This issue may have had a substantial impact on both performance and accuracy. As P23 mentioned, “I noticed that I had a couple more typos using VR than I normally would have.” P16 was more emphatic, “that’s the biggest issue”, and “I had a lot of missed key presses, a lot of them, and it was because I was attempting to use it without looking at the keyboard.”
Five participants complained about the disconnect between displaying the monitors in VR and having the keyboard in the physical environment. As P22 stated, “I’m seeing through the VR, but I’m typing through the keyboard, so when I look at the keyboard, I have to look underneath of the device. So I found that really uncomfortable, like switching between the VR spectacle and the keyboard. I have to shift my eyes a little bit and try to look down the window.” P23 agreed, saying, “it was a little awkward to move back and forth with the headset and looking at the keyboard.” P10 had a strong opinion, “when I put the virtual glasses …at first I did not know how to type.” P5 suggested that we could fix this issue using a virtual representation: “I need some kind of representation of where my keyboard is like, even if I just had like a virtual model of the keyboard that I’m using that’s tracked in space.”
4.4.5 Device fit
The majority of participants (15) struggled to position the device comfortably on their heads, ensuring it sat still and their eyes were at the optical sweet spot (to reduce distortions). As P20 stated, “The only drawback I felt was the comfort of the glasses. They were uncomfortable.” Upon request, they further explained “It kept sliding. It was uncomfortable on my face and my nose”. They added an interesting insight that can be overlooked: “…you know you would not want something to leave a mark on your face.”
P19 wondered if another mechanism could keep the glasses in place: “I’m debating on a way that it fits on the face better than this. I think it would be much better, and working with it will be much easier”. P12 was more worried about positioning the optics at the right place: “The positioning of the lenses, so some mechanism to fit it, keep it in place, would be helpful.” An interesting comment came from P9, “I found it a bit bulky. So I think a lighter and less bulky version of it might be something that I would go for.” As stated before, this device is lighter than most commercially available devices, yet, it was still perceived as bulky in this glasses form factor. P8 further discussed ergonomics, “I would need the headset to fit better because it is big on my head it is very awkward and uncomfortable. I do not find the weight is as distracting as the fact that it kept feeling like it was going to fall off my face.”
4.4.6 Simulator sickness
We did not obtain any direct measures of simulator sickness, but there were six complaints about it. P21 attributed it to the virtual gains moving things faster: “I was getting nauseous, the kind of nausea you get like …when I am traveling I cannot use my phone because if I look at something like if I focus my attention like I get dizzy and I start feeling bad.” Other participants did not report any sickness; P8 reported: “No [simulator sickness], which is shocking ’cause I’m really easily motion sick when I put on virtual headsets.”
5 Discussion
Overall, Virtual was 9.10% slower than Workstation, and Laptop was 12.6% slower than Workstation. However, since these differences were not statistically significant, the results do not support H1, that we would find a measurable difference between Virtual and Workstation. Still, the performance difference trend was considerably higher than expected, as Virtual performs closer to Laptop than Workstation. For this same reason, the results do not fully support H2 based on this study, as the differences between Virtual and Laptop performance were too small, and there was no statistical significance. Subjectively, however, Laptop was perceived as the slowest, with participants believing that they took longer to finish the task, find the window of interest, and change focus between the windows.

### Set problem 1
In the rows, copy every line exactly, starting at the line that contains "This screenshot has width=1102, height=802." and ending at the line that contains "(x=701, y=425)". Leave the pictures out.

### Record set
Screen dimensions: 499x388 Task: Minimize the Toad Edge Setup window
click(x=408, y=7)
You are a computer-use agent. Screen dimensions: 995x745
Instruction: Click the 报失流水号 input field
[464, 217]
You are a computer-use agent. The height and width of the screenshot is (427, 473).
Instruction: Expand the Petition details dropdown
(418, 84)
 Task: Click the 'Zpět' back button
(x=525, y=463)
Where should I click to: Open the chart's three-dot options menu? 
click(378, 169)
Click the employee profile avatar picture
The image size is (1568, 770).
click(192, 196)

==

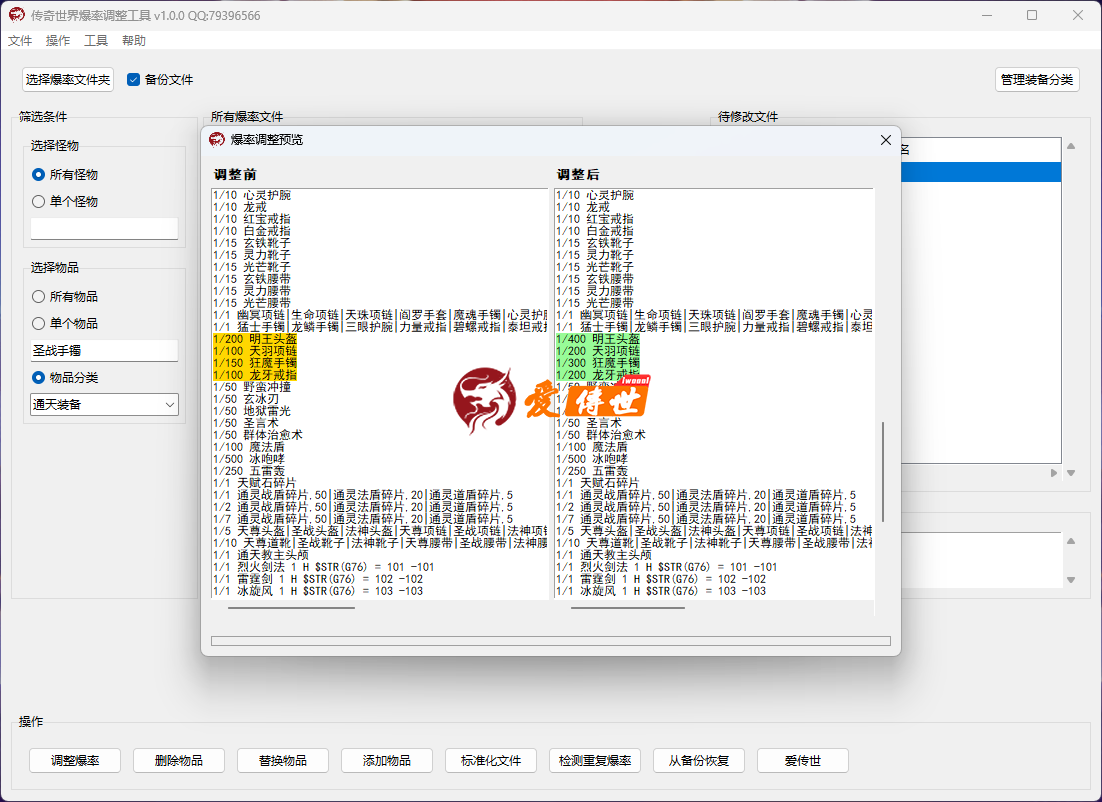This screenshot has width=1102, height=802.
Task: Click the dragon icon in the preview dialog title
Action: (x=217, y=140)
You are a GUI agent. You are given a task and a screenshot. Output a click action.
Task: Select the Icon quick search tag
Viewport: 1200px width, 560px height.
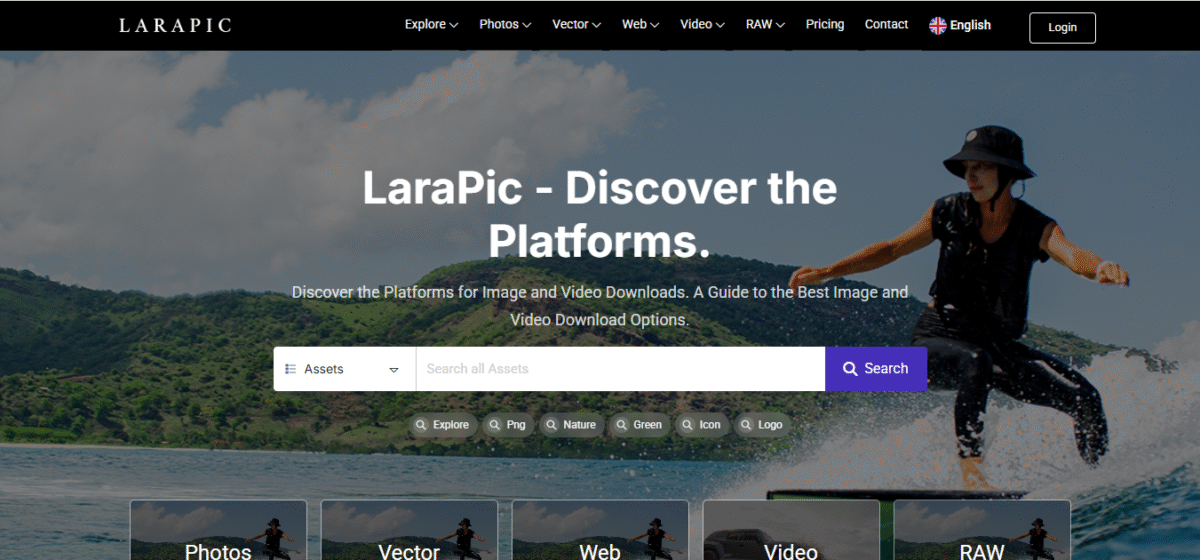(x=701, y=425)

### Set problem 2
According to the text on the virtual-monitor study, why do the results not fully support H2?

### Task response 1
This screenshot has width=1102, height=802.
Task: Click the dragon icon in the preview dialog title
Action: (x=217, y=140)
You are a GUI agent. You are given a task and a screenshot. Output a click action.
Task: Select the Icon quick search tag
Viewport: 1200px width, 560px height.
(x=701, y=425)

### Task response 2
The results do not fully support H2 because the performance differences between Virtual and Laptop were too small. Those differences were also not statistically significant.